Тут даже пребывавший в унынии Джо начал улыбаться. Рассказ Казимира забавлял его.
– И вот она начинает раздеваться, а я раньше голую разве что свинью видел. У нас еще коза была, но она же в шерсти и, значит, не голая…
К этому времени к рассказу прислушивались уже все бойцы второй роты, даже сержанты. Кто-то, не выдержав, прыснул, потом еще один, еще… Казимир же продолжал:
– И чувствую я, что начинаю терять рассудок – в смысле кушать очень хочется. Брун ложится на кровать и… она ноги раздвинула и… я гляжу на нее, но понимаю, что кушать хочется сильнее. Я ей говорю – Брун, я тебя люблю, а она говорит: если ты сейчас же не начнешь, придурок, я тебя по всему городу ославлю. Она думала, что я испугаюсь, но я не испугался. – Казимир оглядел товарищей. – В этот момент приходит моя мама и кричит:
«Казик, через пять минуту твой любимый суп с клецками будет готов!» И я представил суп и клецки в нем… – Казимир вздохнул. – Мне после этого совсем дурно стало, но пять минут я все же продержался. А как почувствовал запах клецок, так сорвался с места и помчался вниз. Мама как раз тарелку мне налила, и я сразу начал кушать – быстро-быстро. Я забыл обо всем на свете и только жрал, жрал эти долбаные клецки и вдруг – хлопнула дверь. Мама спрашивает: Казик, что это? А я отвечаю: не знаю мама, наверно, ветер.
36
Сигнал к выступлению прозвучал через тридцать восемь минут после того, как вторая рота расположилась в блиндаже.
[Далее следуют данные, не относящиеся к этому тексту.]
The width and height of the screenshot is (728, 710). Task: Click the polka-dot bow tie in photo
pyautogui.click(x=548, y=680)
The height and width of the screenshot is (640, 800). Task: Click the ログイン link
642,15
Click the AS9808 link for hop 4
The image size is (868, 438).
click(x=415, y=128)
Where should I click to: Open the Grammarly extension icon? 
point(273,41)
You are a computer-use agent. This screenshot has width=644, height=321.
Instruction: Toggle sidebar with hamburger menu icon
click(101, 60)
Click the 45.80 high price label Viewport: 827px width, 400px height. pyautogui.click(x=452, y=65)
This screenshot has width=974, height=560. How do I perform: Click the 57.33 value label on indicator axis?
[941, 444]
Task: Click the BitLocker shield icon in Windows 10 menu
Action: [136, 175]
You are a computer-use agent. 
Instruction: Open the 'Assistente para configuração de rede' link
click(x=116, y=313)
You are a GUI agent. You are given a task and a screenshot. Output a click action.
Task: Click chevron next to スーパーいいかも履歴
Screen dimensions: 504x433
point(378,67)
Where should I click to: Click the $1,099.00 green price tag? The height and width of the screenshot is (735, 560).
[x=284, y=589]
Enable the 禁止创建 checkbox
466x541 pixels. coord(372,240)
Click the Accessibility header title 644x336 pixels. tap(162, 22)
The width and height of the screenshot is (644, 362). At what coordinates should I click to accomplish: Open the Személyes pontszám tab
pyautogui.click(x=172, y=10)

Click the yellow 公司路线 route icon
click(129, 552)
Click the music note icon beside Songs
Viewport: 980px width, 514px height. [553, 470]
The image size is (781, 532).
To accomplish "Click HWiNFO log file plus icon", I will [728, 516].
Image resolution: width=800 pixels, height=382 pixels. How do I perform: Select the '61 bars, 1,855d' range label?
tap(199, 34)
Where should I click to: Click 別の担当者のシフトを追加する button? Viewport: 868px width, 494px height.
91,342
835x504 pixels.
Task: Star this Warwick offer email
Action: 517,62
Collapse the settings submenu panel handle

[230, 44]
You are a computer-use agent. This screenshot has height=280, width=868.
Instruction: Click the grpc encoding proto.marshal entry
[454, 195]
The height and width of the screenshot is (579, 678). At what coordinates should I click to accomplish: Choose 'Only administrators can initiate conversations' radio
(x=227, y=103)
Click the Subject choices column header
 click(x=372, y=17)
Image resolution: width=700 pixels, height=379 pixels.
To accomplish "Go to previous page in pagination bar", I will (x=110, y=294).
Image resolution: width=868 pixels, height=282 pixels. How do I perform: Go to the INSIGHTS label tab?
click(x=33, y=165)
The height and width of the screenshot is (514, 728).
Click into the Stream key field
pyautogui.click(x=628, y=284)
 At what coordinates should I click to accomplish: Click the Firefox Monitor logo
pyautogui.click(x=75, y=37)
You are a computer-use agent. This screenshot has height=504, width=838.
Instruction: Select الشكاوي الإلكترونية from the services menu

– Повзводно на выход! – послышался голос сержанта Бризанта.
Бойцы поднялись на ноги и потянулись к выходу. Наверху роту построили в четыре колонны, и Бризант стал разъяснять задачу.
– Через двести метров лес закончится, и мы окажемся на открытом пространстве. Обстрел со стороны противника если и будет, то очень слабый – наша артиллерия, напротив, станет работать очень интенсивно. На позициях катанов будет целое море огня.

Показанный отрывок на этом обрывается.